* **Aim**:
Pick up the text below on India's insurance regulator after its final sentence and continue writing it.

* **Passage to read**:
When the insurance contract comes into being on the basis of the statements recorded in the proposal form the insurer can avoid liability, if any of the above statements are found 

untrue. (underwriter should ensure that none of the questions are left blank or just put ‘---’. Otherwise, in case of dispute, it will be construed in favour of the insured in case of a disputed claim)

INSURANCE REGULATORY AND DEVELOPEMNT AUTHORITY (IRDA)

The Committee on reforms of the insurance sector under the chairmanship of Shri R N Malhotra, ex-governor of Reserve Bank of India, recommended for the creation of a more efficient and competitive financial system in tune with global trends. It recommended amendments to regulate the insurance sector to adjust with the economic policies of privatization. The government in pursuance of the recommendation of the committee, decided to establish a Provisional Insurance Regulatory and Development Authority in 1996, to replace the erstwhile authority called the Controller of Insurance constituted under the Insurance Act, 1938, which initially worked under the Ministry of Commerce and later transferred to the Ministry of Finance.

 Finally, the decision to establish the Insurance Regulatory and Development Authority was implemented by the passing of the Insurance Regulatory and Development Authority Act, 1999. In India, presently after the opening up of the insurance sector, the regulator for the monitoring of the operations of the insurance companies is the IRDA, having its head office in Hyderabad. The regulatory framework mainly aims to focus on three areas, viz.,

The protection of the interest of the consumers
To ensure the financial soundness of the insurance industry
To pave the way to help a healthy growth of the insurance market where both the government and the private players play simultaneously.

Some of the important duties, powers and functions of Authority include to

 Issue certificate of registration, to applicants interested in insurance business, and also to renew, modify, withdraw, suspend or cancel such registration
Specify requisite qualifications and practical training for insurance intermediaries and agents Specify the code of conduct for surveyors and loss assessors
 Levy fees and other charges for carrying out the purposes of this Act
Control and regulate the rates, terms and conditions that may be offered by insurers in respect of general insurance business
Regulate investment of funds by insurance companies
Regulate maintenance of margin of solvency
Adjudication of disputes between insurers and insurance intermediaries
Supervise the functioning of the Tariff Advisory Committee

Specify percentage of life and general insurance business to be undertaken by the insurer in the rural or social sector.
The Authority shall consist of the following members namely a chairperson, five wholetime members and four part-time members, to be appointed by the Central Government from amongst persons of ability, integrity and standing who have knowledge or experience in life insurance, general insurance, actuarial science, finance, economics, law, accountancy, administration or any other discipline.

 The Chairperson and every other whole-time member shall hold office for a term of five years provided that no person shall hold office as a whole-time member after he has attained the age of sixty-two (65 years for Chairman) years. A part-time member also shall hold office for a term not exceeding five years from the date on which he enters upon his office.

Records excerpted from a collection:
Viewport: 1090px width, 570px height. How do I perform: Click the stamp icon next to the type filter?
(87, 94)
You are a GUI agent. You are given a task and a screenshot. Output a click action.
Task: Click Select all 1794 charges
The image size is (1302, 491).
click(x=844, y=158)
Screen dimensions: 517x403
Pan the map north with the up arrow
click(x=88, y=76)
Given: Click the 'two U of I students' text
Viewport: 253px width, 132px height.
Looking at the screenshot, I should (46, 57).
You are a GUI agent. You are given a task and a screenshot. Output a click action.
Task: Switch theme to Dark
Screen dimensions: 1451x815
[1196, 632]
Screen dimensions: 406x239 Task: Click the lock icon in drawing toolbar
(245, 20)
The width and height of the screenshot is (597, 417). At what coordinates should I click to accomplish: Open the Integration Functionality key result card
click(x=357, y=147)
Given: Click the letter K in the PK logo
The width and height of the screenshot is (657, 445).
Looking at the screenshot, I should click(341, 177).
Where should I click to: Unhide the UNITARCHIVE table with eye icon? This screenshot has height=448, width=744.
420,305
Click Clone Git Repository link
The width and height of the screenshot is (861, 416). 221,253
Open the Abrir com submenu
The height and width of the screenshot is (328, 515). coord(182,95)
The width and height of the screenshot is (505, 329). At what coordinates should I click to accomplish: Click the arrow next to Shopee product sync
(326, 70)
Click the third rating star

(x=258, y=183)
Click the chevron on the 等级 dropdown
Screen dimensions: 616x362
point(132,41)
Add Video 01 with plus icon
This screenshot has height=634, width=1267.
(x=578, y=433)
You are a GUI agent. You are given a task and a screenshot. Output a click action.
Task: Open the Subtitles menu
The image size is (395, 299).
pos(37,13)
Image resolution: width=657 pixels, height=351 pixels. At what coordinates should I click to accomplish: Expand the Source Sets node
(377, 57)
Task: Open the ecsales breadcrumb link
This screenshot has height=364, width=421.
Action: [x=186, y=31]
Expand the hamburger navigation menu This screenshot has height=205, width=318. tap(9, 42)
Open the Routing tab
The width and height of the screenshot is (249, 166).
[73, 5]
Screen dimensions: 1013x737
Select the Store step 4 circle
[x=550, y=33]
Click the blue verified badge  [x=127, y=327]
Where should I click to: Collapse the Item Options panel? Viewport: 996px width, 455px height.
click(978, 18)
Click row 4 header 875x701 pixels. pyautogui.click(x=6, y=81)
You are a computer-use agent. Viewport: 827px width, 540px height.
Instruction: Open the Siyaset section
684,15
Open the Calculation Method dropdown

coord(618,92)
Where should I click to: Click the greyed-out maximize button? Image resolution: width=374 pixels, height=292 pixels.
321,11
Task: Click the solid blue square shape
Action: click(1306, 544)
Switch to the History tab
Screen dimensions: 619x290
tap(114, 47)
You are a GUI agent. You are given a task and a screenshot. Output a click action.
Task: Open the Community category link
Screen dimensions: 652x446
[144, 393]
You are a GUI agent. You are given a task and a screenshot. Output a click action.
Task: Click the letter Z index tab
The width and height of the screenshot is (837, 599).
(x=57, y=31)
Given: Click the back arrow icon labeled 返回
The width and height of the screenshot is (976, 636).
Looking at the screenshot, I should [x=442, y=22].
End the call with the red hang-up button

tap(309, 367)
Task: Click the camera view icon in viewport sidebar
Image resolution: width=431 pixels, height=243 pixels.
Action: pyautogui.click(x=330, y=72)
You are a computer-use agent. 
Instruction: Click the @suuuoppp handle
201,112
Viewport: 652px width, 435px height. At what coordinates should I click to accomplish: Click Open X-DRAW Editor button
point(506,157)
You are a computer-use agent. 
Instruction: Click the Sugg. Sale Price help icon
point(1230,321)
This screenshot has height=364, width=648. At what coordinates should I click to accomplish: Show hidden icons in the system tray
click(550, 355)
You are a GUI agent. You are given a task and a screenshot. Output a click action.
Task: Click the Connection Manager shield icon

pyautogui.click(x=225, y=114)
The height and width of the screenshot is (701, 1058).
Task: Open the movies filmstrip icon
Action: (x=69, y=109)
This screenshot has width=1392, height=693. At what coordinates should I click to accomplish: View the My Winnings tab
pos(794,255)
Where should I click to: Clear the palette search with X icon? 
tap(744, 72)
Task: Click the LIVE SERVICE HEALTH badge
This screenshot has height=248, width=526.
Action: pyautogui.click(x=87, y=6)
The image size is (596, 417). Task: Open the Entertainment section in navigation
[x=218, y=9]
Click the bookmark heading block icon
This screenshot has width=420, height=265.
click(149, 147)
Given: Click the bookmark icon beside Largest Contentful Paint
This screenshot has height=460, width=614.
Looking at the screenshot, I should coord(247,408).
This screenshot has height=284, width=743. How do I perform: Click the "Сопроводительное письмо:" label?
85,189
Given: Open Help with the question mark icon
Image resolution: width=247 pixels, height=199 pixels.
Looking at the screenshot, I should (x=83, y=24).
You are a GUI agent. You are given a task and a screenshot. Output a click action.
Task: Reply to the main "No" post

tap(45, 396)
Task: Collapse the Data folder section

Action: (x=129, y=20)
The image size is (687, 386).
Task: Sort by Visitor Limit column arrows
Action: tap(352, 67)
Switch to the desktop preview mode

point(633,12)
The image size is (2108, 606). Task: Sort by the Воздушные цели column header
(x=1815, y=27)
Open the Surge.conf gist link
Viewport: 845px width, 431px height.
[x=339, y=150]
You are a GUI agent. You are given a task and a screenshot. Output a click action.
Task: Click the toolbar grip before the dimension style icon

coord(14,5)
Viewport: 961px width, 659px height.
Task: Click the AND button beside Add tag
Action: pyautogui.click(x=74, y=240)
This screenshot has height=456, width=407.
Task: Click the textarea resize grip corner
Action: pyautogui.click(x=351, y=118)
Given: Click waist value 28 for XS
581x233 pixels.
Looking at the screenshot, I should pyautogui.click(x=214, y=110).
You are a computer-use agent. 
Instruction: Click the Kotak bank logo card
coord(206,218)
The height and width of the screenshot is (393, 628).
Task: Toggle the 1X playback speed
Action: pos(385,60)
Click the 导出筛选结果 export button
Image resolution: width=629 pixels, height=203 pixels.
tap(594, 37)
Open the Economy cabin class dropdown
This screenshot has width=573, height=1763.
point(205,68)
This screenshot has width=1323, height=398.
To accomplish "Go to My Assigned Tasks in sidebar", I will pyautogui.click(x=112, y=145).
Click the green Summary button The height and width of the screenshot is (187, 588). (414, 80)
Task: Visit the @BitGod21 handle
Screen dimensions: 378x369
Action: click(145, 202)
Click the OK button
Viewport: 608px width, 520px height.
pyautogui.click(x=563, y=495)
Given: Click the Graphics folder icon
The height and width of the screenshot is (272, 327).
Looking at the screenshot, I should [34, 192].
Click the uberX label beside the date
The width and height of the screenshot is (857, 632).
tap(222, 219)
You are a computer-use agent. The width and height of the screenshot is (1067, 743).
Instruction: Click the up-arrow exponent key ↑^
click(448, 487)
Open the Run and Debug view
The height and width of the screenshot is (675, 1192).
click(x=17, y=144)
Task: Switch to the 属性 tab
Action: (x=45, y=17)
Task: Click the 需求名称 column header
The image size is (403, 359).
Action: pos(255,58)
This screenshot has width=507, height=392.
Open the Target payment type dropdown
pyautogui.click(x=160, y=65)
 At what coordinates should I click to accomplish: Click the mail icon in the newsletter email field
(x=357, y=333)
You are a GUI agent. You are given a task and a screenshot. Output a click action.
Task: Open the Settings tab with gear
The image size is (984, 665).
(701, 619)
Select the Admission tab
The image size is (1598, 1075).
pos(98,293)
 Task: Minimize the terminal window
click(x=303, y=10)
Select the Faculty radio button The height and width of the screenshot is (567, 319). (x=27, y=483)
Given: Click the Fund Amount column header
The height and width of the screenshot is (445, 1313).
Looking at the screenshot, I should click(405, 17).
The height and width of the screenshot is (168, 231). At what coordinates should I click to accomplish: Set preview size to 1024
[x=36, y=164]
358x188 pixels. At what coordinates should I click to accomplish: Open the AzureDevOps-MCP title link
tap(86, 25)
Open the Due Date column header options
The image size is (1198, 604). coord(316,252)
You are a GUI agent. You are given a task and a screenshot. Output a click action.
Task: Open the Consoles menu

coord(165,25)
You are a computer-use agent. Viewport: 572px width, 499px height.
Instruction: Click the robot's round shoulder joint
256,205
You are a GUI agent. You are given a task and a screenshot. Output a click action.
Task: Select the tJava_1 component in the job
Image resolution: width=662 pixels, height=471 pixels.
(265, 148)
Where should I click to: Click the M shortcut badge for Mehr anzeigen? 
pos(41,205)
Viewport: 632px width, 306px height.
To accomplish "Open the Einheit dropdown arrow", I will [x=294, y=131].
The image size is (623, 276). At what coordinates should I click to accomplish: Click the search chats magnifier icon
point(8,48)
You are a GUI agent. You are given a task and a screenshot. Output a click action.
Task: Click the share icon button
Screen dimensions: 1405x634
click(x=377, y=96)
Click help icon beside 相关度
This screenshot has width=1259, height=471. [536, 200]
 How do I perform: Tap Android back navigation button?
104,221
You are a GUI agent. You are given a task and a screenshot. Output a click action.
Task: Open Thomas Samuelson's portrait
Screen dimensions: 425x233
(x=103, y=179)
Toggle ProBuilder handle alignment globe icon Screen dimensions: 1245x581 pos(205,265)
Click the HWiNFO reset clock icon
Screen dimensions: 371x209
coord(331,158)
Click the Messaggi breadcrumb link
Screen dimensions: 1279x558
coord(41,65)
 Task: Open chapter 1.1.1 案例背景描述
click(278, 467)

* **Task answer**:
The IRDA shall constitute a fund to be called “the Insurance Regulatory and Development Authority Fund” and there shall be credited thereto –
(a) All Government grants, fees and charges received by the Authority;
(b) All sums received by the Authority from such other source as may be decided upon by the Central Government;
(c) The percentage of prescribed income received from the insurer.
The fund shall be applied for meeting –

Salaries, allowances and other remuneration of the members, officers and other employees of the Authority;

Other expenses of the Authority in connection with the discharge of its functions and for the purposes of this Act

Insurance Business Nationalization Act, 1972

applicable as specified by the Central Government under powers conferred by section 35 of the General Insurance Business (Nationalization) Act.

The important provisions of the Act relate to:

 Registration: Every insurer is required to obtain a Certificate of Registration from the Controller of Insurance, by making the payment of requisite fees. Registration should be renewed annually.

Accounts and audit: An insurer is required to maintain separate accounts of the receipts and payments in each class of insurance viz. Fire. Marine and Miscellaneous Insurance. Apart from the regular financial statements, the companies are required to maintain the following documents in respect of each class of insurance:

Record of Cover notes specifying the details of the risk covered
Record of policies
Record of premiums
Record of endorsements
Record of Bank guarantees
Record of claims
Register of agency force and business procured by each with details of commission
Register of employees
Cash Books
Reinsurance details
Claims register

Investments: 
Investments of insurance company are usually made in approved investments under the provisions of the Act. The guidelines and limitations are issued by the Central Government from time to time.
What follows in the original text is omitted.